_Goal of the exercise_
An exact repeat is needed of the lines from the one with "Task: Open the 调试(D) menu" through the last line of the data below. Please omit the pictures.

Input Block Start

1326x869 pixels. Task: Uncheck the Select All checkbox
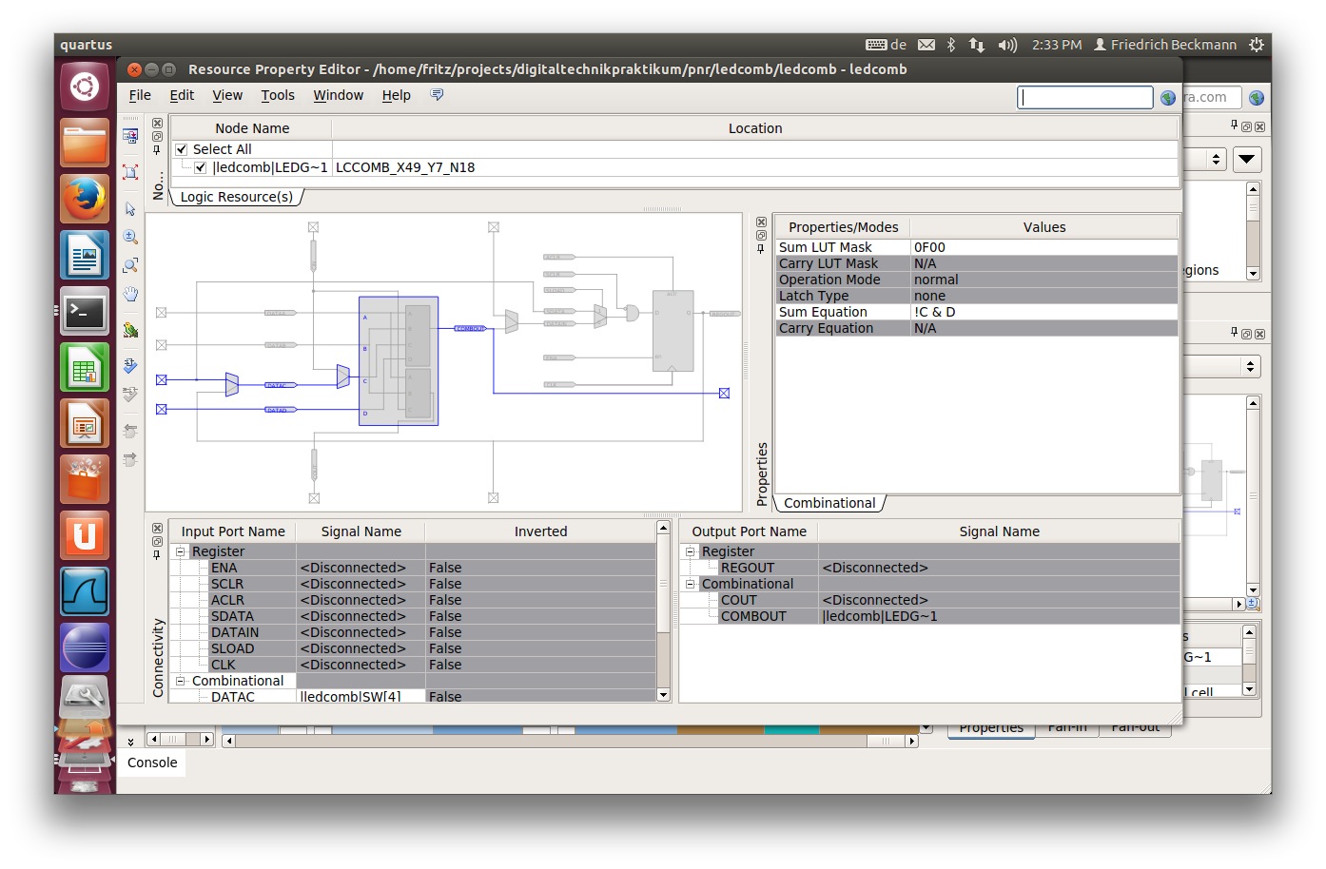click(x=182, y=149)
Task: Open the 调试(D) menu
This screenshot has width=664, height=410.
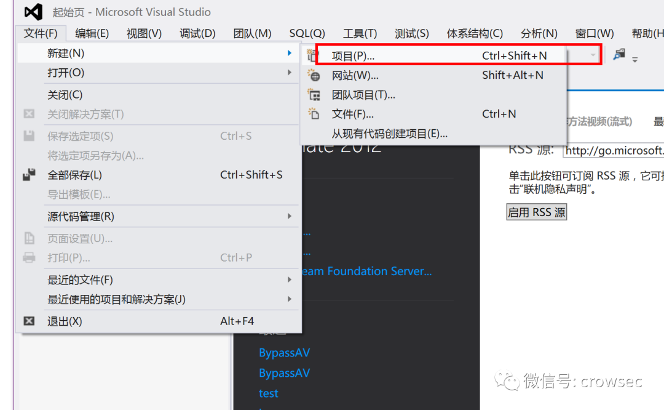Action: [197, 33]
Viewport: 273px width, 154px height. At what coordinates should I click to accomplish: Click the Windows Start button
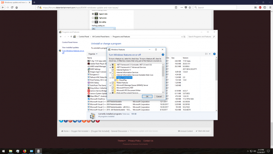coord(3,151)
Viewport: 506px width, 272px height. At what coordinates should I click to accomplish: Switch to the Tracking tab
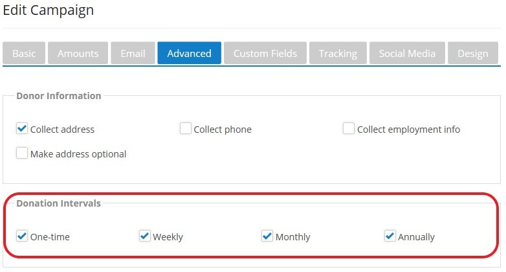click(338, 53)
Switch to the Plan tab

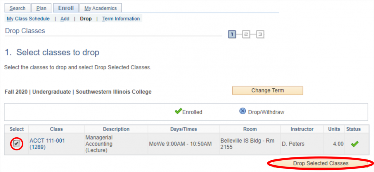point(41,8)
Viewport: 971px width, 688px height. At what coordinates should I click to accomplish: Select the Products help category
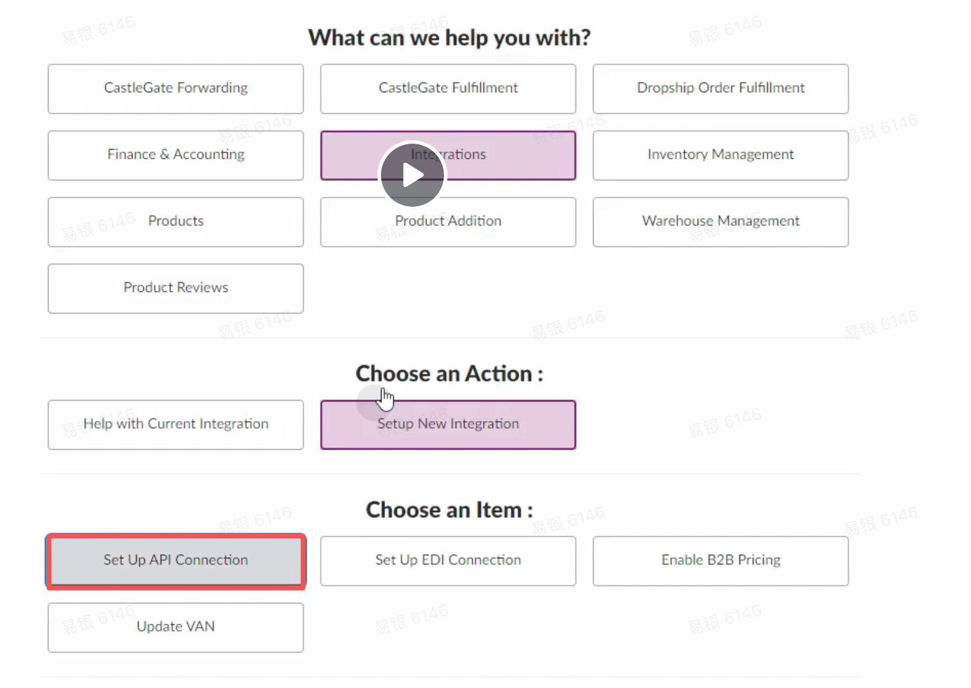point(175,222)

Input Block End

_Solution to the problem_
Task: Open the 调试(D) menu
This screenshot has width=664, height=410.
Action: [197, 33]
Viewport: 273px width, 154px height. At what coordinates should I click to accomplish: Click the Windows Start button
coord(3,151)
Viewport: 506px width, 272px height. At what coordinates should I click to accomplish: Switch to the Tracking tab
click(338, 53)
Switch to the Plan tab

point(41,8)
Viewport: 971px width, 688px height. At what coordinates should I click to accomplish: Select the Products help category
point(175,222)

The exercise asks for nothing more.